Data entries

..........

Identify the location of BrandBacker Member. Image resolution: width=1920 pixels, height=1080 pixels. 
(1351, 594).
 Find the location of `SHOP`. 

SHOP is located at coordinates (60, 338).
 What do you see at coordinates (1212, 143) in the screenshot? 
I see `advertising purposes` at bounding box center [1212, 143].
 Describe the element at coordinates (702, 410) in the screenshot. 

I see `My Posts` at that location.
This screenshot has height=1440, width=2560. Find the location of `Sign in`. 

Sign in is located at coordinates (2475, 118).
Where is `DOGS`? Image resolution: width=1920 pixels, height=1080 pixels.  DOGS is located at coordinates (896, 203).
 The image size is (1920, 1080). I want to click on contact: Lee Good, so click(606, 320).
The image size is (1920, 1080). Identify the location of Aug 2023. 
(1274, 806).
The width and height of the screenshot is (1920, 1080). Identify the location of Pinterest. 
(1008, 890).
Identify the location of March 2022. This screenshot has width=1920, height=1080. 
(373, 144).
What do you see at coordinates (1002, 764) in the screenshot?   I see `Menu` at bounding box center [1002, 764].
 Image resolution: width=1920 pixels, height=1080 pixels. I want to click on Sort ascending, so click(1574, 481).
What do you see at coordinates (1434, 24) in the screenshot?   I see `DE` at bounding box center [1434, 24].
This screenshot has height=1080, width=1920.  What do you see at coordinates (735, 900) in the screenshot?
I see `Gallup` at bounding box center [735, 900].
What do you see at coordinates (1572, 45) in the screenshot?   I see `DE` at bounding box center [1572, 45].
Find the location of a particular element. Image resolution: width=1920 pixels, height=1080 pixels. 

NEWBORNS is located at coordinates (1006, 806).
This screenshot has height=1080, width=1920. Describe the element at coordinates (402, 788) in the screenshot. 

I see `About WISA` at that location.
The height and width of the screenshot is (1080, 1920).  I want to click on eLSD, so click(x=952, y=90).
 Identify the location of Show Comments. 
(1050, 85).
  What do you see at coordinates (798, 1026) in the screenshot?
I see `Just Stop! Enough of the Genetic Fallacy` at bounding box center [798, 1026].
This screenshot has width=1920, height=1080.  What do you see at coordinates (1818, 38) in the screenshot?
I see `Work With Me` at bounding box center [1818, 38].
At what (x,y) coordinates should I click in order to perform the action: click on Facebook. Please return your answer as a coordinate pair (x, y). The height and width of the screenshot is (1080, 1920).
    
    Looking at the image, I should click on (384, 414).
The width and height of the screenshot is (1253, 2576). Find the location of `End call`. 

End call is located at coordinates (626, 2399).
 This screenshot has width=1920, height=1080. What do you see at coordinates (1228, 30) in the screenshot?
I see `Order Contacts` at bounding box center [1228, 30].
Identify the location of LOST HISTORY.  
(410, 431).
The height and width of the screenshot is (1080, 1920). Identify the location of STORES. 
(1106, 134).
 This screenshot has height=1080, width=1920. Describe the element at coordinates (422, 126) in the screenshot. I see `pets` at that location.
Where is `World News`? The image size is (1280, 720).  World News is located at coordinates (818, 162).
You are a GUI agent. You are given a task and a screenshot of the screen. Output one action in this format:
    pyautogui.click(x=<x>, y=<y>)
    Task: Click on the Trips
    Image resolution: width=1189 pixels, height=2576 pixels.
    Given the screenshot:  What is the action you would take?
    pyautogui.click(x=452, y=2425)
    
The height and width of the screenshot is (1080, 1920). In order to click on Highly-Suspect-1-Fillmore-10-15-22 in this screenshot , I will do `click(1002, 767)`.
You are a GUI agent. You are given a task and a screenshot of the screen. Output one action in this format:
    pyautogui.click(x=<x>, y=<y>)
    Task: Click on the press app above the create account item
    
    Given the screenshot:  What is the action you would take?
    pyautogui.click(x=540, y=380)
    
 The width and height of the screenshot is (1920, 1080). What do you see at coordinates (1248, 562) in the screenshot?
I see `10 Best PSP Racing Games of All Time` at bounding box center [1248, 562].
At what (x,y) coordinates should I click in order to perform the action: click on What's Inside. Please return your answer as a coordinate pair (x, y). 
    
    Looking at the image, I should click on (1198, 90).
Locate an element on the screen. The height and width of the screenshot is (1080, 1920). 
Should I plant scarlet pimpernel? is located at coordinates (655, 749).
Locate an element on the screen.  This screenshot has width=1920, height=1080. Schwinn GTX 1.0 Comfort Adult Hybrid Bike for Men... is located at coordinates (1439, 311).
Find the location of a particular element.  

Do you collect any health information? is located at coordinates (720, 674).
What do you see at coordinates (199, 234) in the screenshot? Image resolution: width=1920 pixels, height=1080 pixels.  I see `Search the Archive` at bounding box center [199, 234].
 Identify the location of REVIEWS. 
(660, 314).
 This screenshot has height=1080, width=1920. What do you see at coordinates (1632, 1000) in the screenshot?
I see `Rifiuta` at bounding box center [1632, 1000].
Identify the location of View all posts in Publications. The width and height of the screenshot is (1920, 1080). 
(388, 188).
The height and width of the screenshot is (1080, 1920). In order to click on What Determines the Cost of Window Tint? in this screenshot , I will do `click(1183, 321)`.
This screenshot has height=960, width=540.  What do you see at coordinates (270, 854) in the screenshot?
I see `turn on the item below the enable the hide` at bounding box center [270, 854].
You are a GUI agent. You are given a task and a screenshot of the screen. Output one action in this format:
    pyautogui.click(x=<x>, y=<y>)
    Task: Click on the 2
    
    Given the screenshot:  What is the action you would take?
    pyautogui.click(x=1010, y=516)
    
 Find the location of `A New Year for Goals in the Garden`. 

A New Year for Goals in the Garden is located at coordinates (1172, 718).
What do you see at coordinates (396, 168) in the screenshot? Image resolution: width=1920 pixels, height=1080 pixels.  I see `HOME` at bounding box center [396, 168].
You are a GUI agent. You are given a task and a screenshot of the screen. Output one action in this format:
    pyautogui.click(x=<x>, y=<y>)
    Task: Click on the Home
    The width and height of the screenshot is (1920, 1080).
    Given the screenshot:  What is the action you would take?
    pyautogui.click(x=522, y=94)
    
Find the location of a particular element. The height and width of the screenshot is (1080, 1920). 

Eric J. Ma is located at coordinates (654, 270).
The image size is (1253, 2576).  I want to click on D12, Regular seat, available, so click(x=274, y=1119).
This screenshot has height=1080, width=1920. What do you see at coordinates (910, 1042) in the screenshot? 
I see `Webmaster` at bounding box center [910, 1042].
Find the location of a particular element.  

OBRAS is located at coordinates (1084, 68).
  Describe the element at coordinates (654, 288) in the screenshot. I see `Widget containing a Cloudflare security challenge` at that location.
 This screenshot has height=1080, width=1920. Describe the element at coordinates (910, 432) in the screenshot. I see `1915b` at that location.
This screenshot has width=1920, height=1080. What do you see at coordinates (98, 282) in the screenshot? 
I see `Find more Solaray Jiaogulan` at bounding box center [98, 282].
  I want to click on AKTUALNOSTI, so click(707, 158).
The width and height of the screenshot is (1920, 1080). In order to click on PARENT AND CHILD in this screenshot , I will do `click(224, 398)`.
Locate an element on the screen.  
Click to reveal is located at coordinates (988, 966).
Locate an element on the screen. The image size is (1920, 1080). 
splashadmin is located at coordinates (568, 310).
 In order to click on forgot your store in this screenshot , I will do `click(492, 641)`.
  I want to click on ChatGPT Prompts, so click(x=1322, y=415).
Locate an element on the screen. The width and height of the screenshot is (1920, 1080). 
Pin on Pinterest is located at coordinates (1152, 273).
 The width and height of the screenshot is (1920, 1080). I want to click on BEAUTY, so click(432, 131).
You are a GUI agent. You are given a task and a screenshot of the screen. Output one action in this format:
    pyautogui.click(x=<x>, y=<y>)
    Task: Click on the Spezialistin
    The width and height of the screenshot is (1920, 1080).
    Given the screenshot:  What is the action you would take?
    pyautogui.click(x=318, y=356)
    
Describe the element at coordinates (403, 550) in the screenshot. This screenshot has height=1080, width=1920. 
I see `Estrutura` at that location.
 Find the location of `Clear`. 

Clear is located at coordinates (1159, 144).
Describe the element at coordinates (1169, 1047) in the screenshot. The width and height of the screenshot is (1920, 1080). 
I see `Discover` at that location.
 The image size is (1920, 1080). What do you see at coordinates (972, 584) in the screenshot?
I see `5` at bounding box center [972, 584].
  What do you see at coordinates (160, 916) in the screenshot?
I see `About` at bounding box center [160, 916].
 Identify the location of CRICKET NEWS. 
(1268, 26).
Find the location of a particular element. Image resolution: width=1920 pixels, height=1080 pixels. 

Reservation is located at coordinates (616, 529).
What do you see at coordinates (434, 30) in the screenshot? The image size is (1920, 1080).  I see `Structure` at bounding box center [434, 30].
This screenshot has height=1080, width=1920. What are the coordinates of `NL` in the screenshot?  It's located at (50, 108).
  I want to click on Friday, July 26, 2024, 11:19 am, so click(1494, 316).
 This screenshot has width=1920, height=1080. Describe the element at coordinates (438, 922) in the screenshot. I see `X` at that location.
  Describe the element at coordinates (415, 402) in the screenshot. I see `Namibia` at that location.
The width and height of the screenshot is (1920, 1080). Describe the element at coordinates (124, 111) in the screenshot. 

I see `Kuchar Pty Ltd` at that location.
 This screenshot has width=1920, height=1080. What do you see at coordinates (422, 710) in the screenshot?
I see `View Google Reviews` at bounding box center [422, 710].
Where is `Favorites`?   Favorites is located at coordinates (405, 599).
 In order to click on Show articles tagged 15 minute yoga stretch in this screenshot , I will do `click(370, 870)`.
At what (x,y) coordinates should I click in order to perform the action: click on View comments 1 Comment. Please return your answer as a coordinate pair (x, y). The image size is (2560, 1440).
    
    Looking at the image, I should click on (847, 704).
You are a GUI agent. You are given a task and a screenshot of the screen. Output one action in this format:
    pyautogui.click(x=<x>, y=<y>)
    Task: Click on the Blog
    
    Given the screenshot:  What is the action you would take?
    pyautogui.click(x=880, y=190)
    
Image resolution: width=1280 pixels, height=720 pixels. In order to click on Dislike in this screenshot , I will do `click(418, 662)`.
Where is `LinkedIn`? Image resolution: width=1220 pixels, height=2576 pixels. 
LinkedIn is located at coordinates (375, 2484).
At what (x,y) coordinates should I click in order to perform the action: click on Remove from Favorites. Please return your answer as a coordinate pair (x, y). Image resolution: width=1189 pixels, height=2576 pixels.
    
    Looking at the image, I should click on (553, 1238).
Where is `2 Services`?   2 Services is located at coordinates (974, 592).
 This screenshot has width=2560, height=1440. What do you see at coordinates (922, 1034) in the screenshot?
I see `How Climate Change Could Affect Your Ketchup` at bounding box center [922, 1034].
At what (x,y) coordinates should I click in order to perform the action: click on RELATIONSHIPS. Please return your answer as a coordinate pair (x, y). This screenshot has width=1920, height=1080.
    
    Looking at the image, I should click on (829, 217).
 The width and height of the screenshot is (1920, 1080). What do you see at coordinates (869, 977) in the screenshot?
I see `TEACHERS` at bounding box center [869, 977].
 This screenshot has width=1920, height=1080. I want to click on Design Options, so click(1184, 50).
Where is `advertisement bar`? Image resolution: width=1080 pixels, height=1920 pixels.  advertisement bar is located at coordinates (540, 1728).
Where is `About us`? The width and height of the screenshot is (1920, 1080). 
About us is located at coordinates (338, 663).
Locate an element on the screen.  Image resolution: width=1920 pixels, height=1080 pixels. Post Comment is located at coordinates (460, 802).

..........

> _GIVEN INSTRUCTION_
Begin at the line that contains "click on Facebook." and stop after the line that contains "Looking at the image, I should click on (1198, 90).". Reproduce those lines with "LOST HISTORY" replaced by "LOST STORIES" and everything else left the same.

> _ANSWER_
At what (x,y) coordinates should I click in order to perform the action: click on Facebook. Please return your answer as a coordinate pair (x, y). The height and width of the screenshot is (1080, 1920).
    
    Looking at the image, I should click on (384, 414).
The width and height of the screenshot is (1253, 2576). Find the location of `End call`. 

End call is located at coordinates (626, 2399).
 This screenshot has width=1920, height=1080. What do you see at coordinates (1228, 30) in the screenshot?
I see `Order Contacts` at bounding box center [1228, 30].
Identify the location of LOST STORIES.  
(410, 431).
The height and width of the screenshot is (1080, 1920). Identify the location of STORES. 
(1106, 134).
 This screenshot has height=1080, width=1920. Describe the element at coordinates (422, 126) in the screenshot. I see `pets` at that location.
Where is `World News`? The image size is (1280, 720).  World News is located at coordinates (818, 162).
You are a GUI agent. You are given a task and a screenshot of the screen. Output one action in this format:
    pyautogui.click(x=<x>, y=<y>)
    Task: Click on the Trips
    Image resolution: width=1189 pixels, height=2576 pixels.
    Given the screenshot:  What is the action you would take?
    pyautogui.click(x=452, y=2425)
    
The height and width of the screenshot is (1080, 1920). In order to click on Highly-Suspect-1-Fillmore-10-15-22 in this screenshot , I will do `click(1002, 767)`.
You are a GUI agent. You are given a task and a screenshot of the screen. Output one action in this format:
    pyautogui.click(x=<x>, y=<y>)
    Task: Click on the press app above the create account item
    
    Given the screenshot:  What is the action you would take?
    pyautogui.click(x=540, y=380)
    
 The width and height of the screenshot is (1920, 1080). What do you see at coordinates (1248, 562) in the screenshot?
I see `10 Best PSP Racing Games of All Time` at bounding box center [1248, 562].
At what (x,y) coordinates should I click in order to perform the action: click on What's Inside. Please return your answer as a coordinate pair (x, y). 
    
    Looking at the image, I should click on (1198, 90).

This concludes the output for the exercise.